Titreyen parmaklarıyla toparlamaya çalıştığı saçlarını düzeltip, tepesine gümüş bir tokayla tutturdu. Dudaklarına kırmızı rujunu sürüp, en son fularının iğnesini düzeltti. Aynaya bakıp, yanaklarını renksiz buldu. Biraz allık sürse idi...Yok, onun yaşına yakışmazdı sanki, vazgeçti. Zaten gelecek olan kız da çok gençti, ne olsa, onların yanında biraz da yaşının insanı olmak gerekir, gençliği gençlere bırakmak lazım gelirdi. Bacaklarının ağrılarını umursamamaya çalışarak, bir gayretle yerinden kalktı. Mutfağa gidip kahve için su ısıtmaya koyuldu. O esnada içeri odadan kızışmış ve asabi bir kedi sesi, onu izleyen ikinci bir kedinin canhıraş haykırışı geldi.


 “Hay allah! Durun bakayım! Ne oluyorsunuz?”
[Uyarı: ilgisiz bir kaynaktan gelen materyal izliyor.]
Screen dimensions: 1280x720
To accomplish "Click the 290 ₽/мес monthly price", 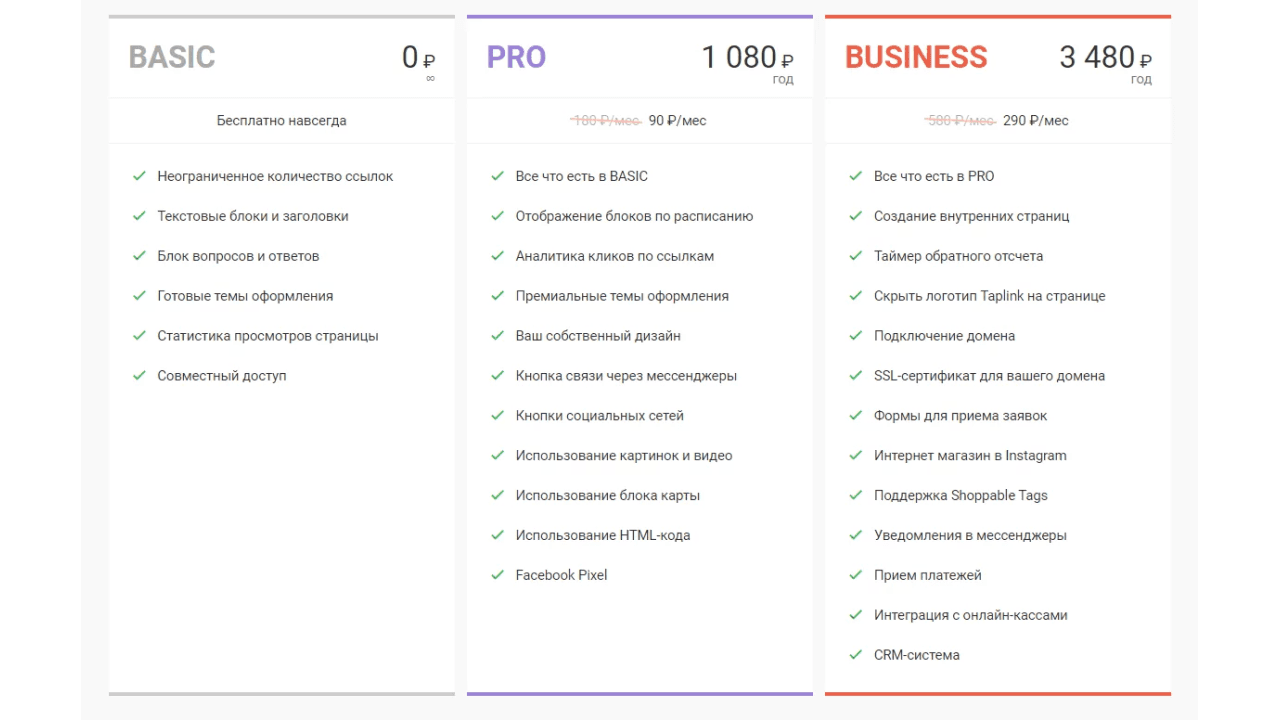I will [x=1035, y=121].
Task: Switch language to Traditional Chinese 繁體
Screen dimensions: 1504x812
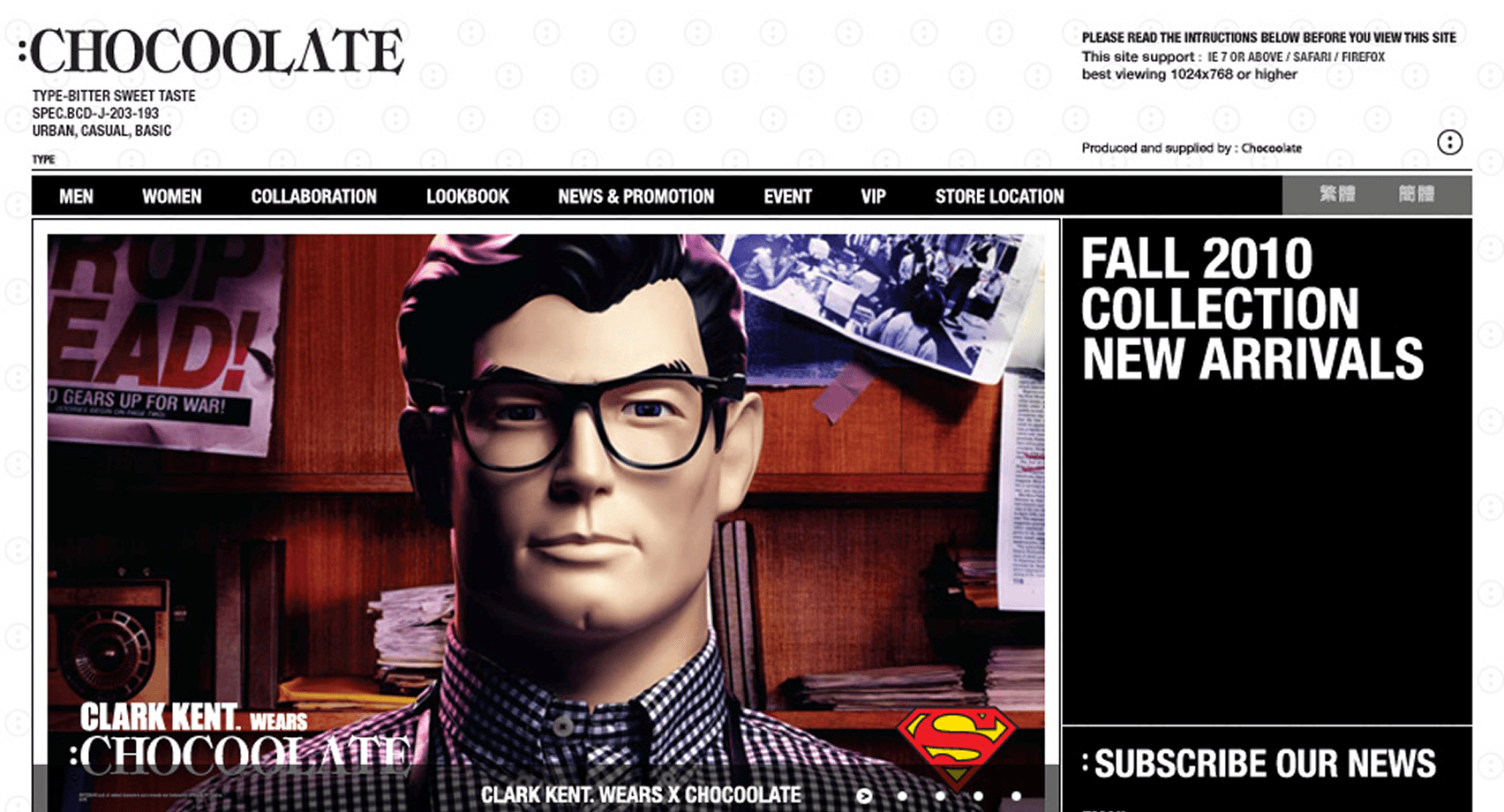Action: [1337, 194]
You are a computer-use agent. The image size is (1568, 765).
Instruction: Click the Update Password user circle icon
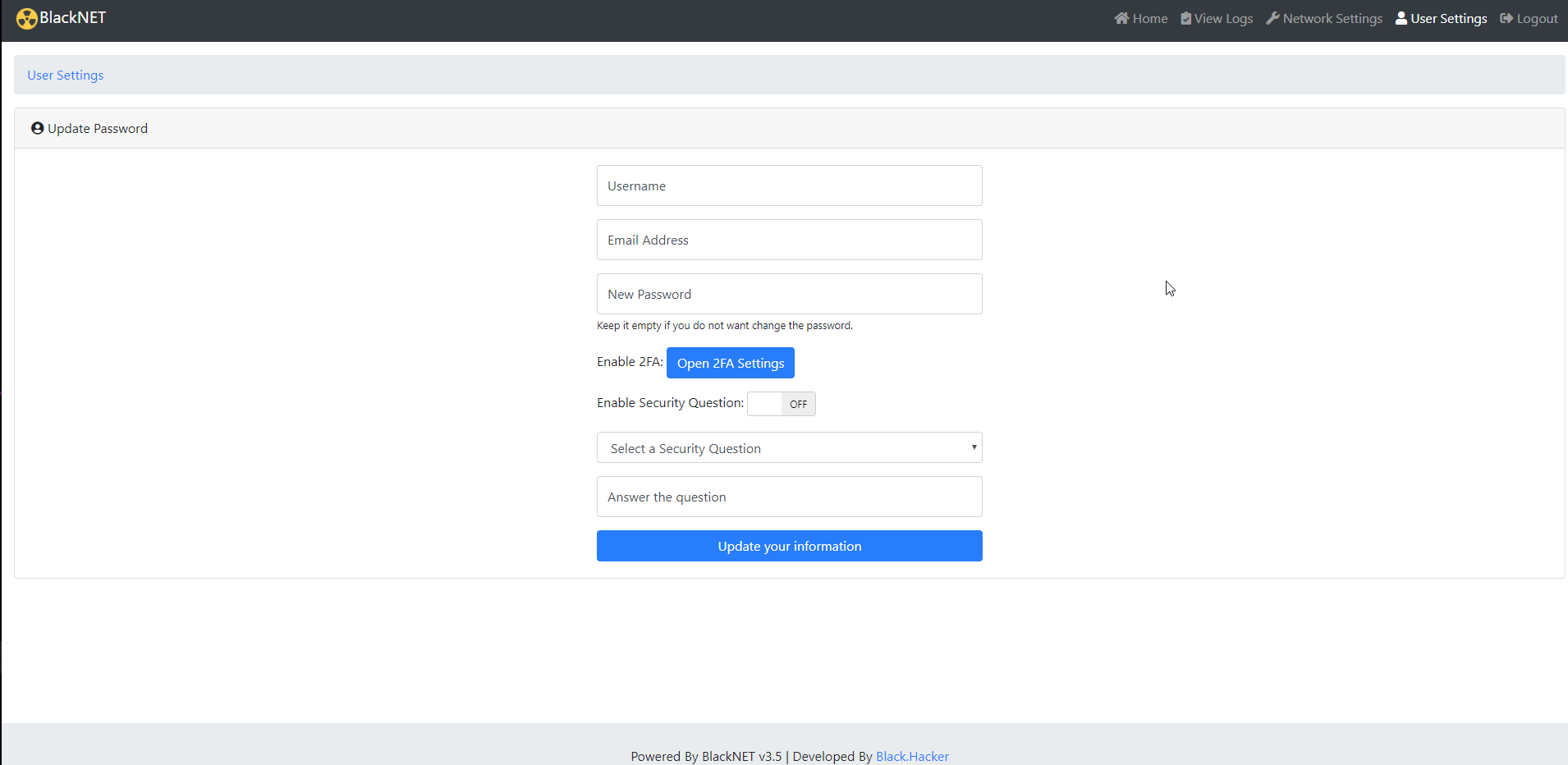point(37,128)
diye seslenerek odaya doğru yürüdü güçlükle. Kapalı kapıyı aralamasıyla, şişman beyaz bir kedinin pembe burnu dışarı uzandı, dışarı çıkmak niyetiyle, o esnada arkasından seyirten beyaz ve daha iri olan ikinci kediye birden dönüp korkunç sesler çıkararak patisini savurdu. Kadın ise ikisini birden ayaklarıyla içeri itelemeye çalışıyor, “Hayır efendim! Dışarı çıkmak sevdasına kapılmayın hiç! Anlaşacaksınız birbirinizle! Pakize! A-aa, sana yakışıyor mu hiç? Sus bakayım! Pamuk! Sen de biraz efendi olsana canım! Ne ayıp!” diye söyleniyordu bir yandan da. Tam o sırada kapı çalındı. Oda kapısını dışarı çıkmaya meyletmiş dişi kedinin suratına kapayıp sokak kapısına gitti.

“Buyurunuz efendim, buyurunuz! Hoşgeldiniz! Ah efendim, ne sesler çıkarıyorlar bir bilseniz! Ben de şimdi onlarla uğraşıyordum!”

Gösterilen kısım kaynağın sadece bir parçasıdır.